+++ QUOTED TEXT +++

The Evolution of Intelligence: Why AI Alone Won’t Save Your Workforce

The Evolution of Intelligence: Why AI Alone Won’t Save Your Workforce

25 Jun 2026 | By phuel

Walk into any boardroom in 2026 and you’ll hear a version of the same conversation. Someone is talking about AI. Someone else is nodding. Budgets are being approved. Tools are being rolled out. And somewhere, quietly, a senior leader is wondering why the productivity miracle they were promised hasn’t quite shown up.

BCG research shows only 5% of companies are achieving AI value at scale and 60% report minimal ROI. That’s a lot of investment for a lot of underwhelming results.

The gap isn’t technological. It’s human.

Will AI replace human workers, or change what they do?

When generative AI hit the mainstream, the loudest narrative was about substitution. AI will replace lawyers, marketers, analysts, designers. We were told to brace for impact.

What actually happened is more interesting. An INSEAD study published last year found that roles using generative AI require 36.7% higher cognitive skills, not fewer. The bar moved up, not down. As routine work gets automated, what remains is the harder stuff: judgement, creative problem framing, ethical reasoning and the ability to know when the machine is wrong.

The World Economic Forum projects nearly 40% of core skills will change by 2030. McKinsey forecasts demand for social and emotional skills will grow 26% over the same period. Empathy, communication and the capacity to lead through ambiguity are becoming more valuable, not less.

The future of work is about how thoughtfully we combine three distinct capabilities.

What are the three intelligences organisations need to develop?

At Phuel, we’ve started talking about this as the evolution of intelligence. Not artificial intelligence on its own, but three interdependent capabilities that organisations need to develop together.

+++

GOAL OF THE EXERCISE:
Pick up the article on AI and the workforce right after its last sentence and keep writing it.

+++ STORED DATA +++

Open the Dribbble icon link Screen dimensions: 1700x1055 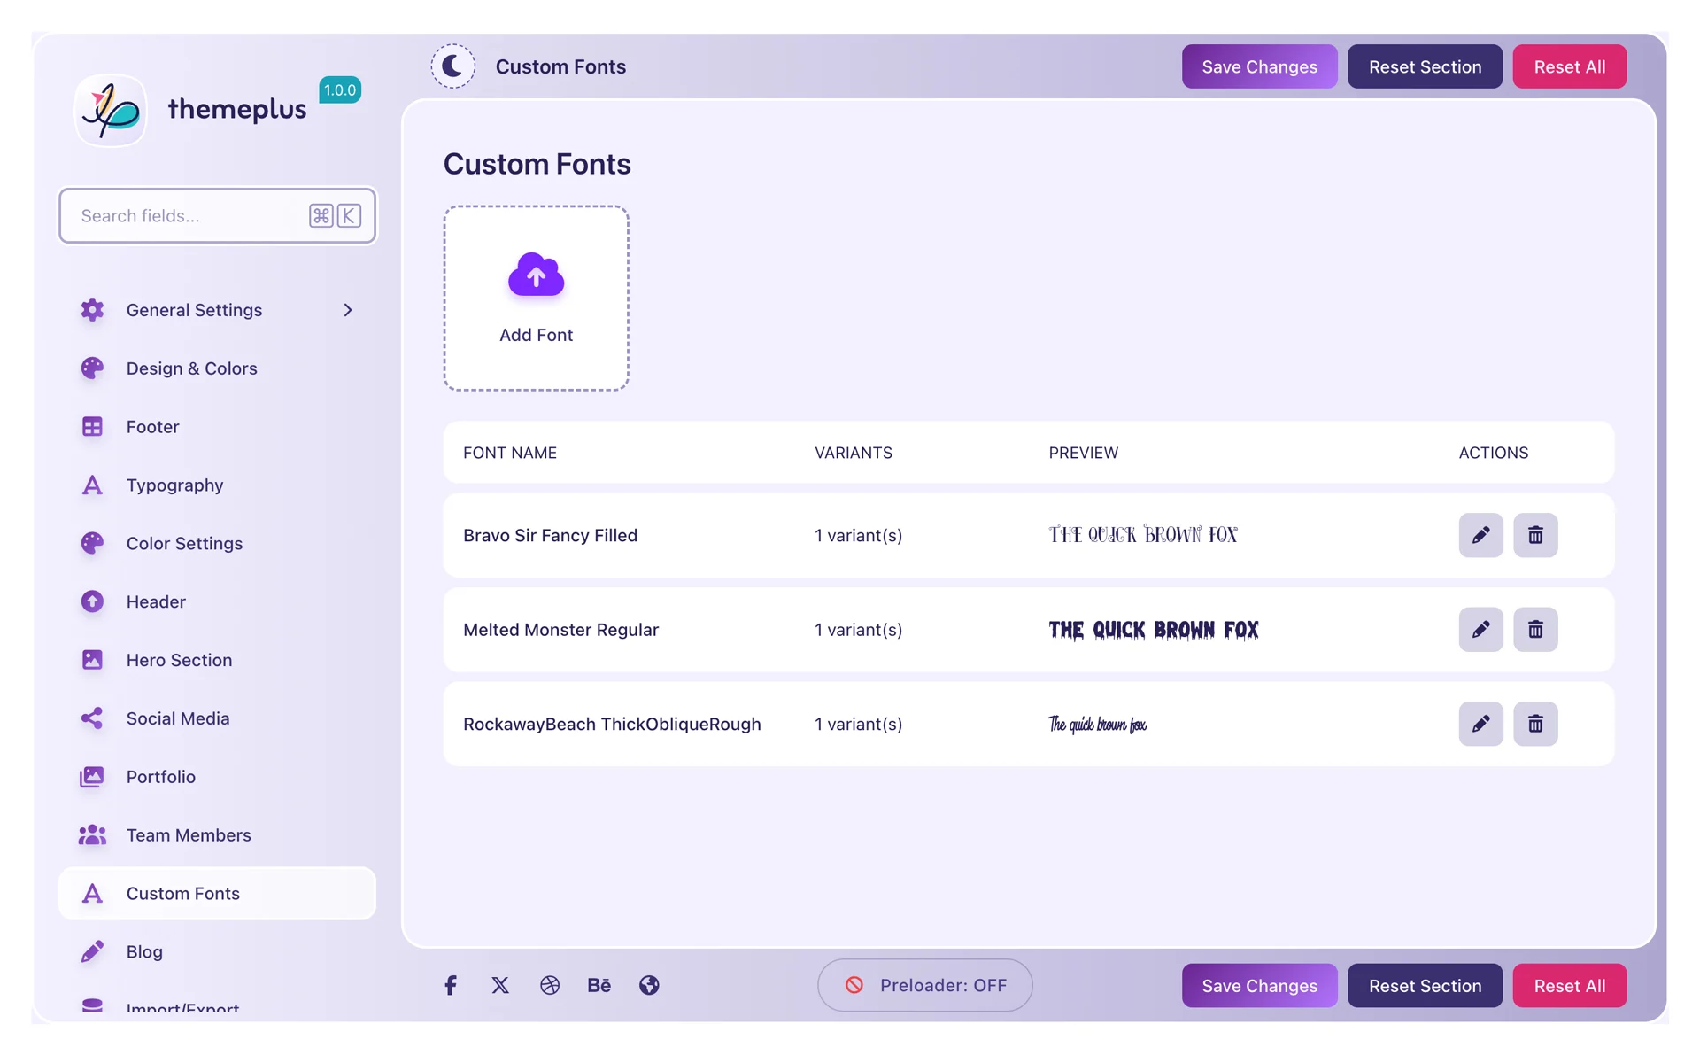pos(550,985)
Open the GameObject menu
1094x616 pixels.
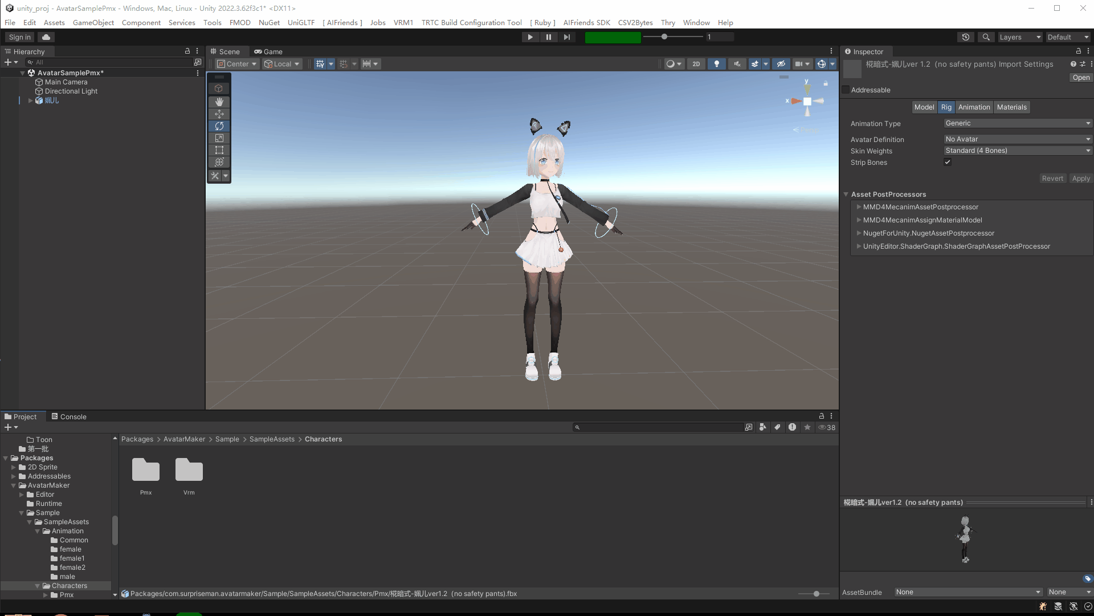pos(93,23)

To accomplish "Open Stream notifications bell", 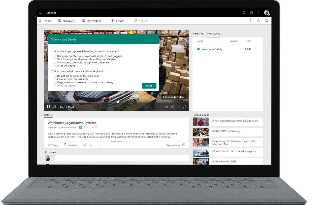I will (244, 12).
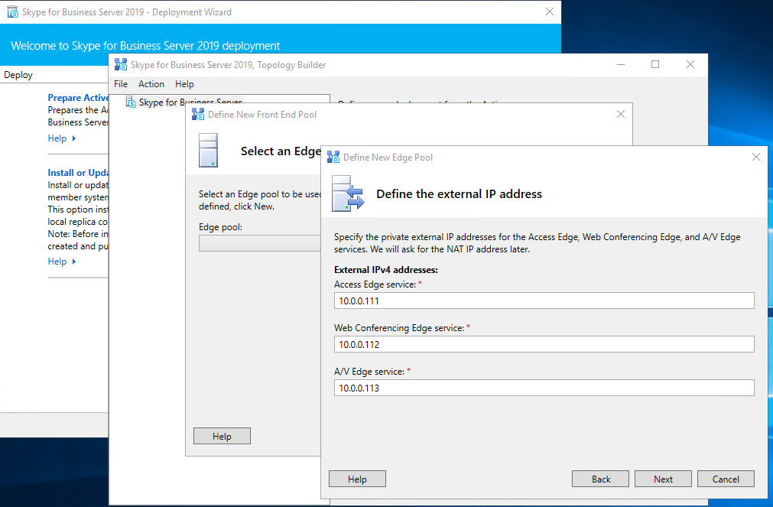
Task: Click the Define New Edge Pool title icon
Action: click(333, 157)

+++

EXERCISE RESULT:
Human Intelligence (HI) is the cognitive depth that lets your people direct, validate and meaningfully use AI outputs. Analytical thinking. Creativity. Ethical judgement. The World Economic Forum puts these at the top of the skills outlook for 2030, and for good reason. If your people can’t think critically, they can’t tell when AI is hallucinating, when a recommendation is biased or when the ‘efficient’ answer is the wrong one.

Emotional Intelligence (EI) is the bridge between human capability and AI effectiveness. When teams work alongside AI, the differentiator isn’t who has the best tools. It’s who can build trust, navigate uncertainty, communicate with influence and lead through change. These aren’t soft skills. They’re the capabilities that determine whether AI adoption succeeds or stalls. A technically capable team that can’t navigate ambiguity or hold difficult conversations won’t extract value from any tool. EI is the bridge between what AI can do and what your organisation actually delivers.

Artificial Intelligence (AI) is now a baseline expectation, but most workforces aren’t ready. DataCamp’s 2026 report found that while 82% of organisations offer AI training, 59% still have a skills gap. Only 13% of workers have received any meaningful AI education, and 42% say their employer expects them to figure it out on their own. The global skills gap is now projected to cost $5.5 trillion by the end of this year.

Applied AI fluency doesn’t sit on its own. Effective prompting requires critical thinking (HI). Evaluating outputs requires ethical reasoning (HI). Embedding AI into team workflows requires trust and collaboration (EI). The three intelligences aren’t a menu to pick from. They’re a system.

Why is investing in AI alone a strategic risk?

In January, Fortune ran a piece quoting McKinsey’s Global Managing Partner: ‘Organisations that invest in technology while neglecting brain capital will find themselves constrained not by algorithms, but by insufficient attention, leadership and adaptability.’

Read that again. That’s the constraint most organisations aren’t solving for.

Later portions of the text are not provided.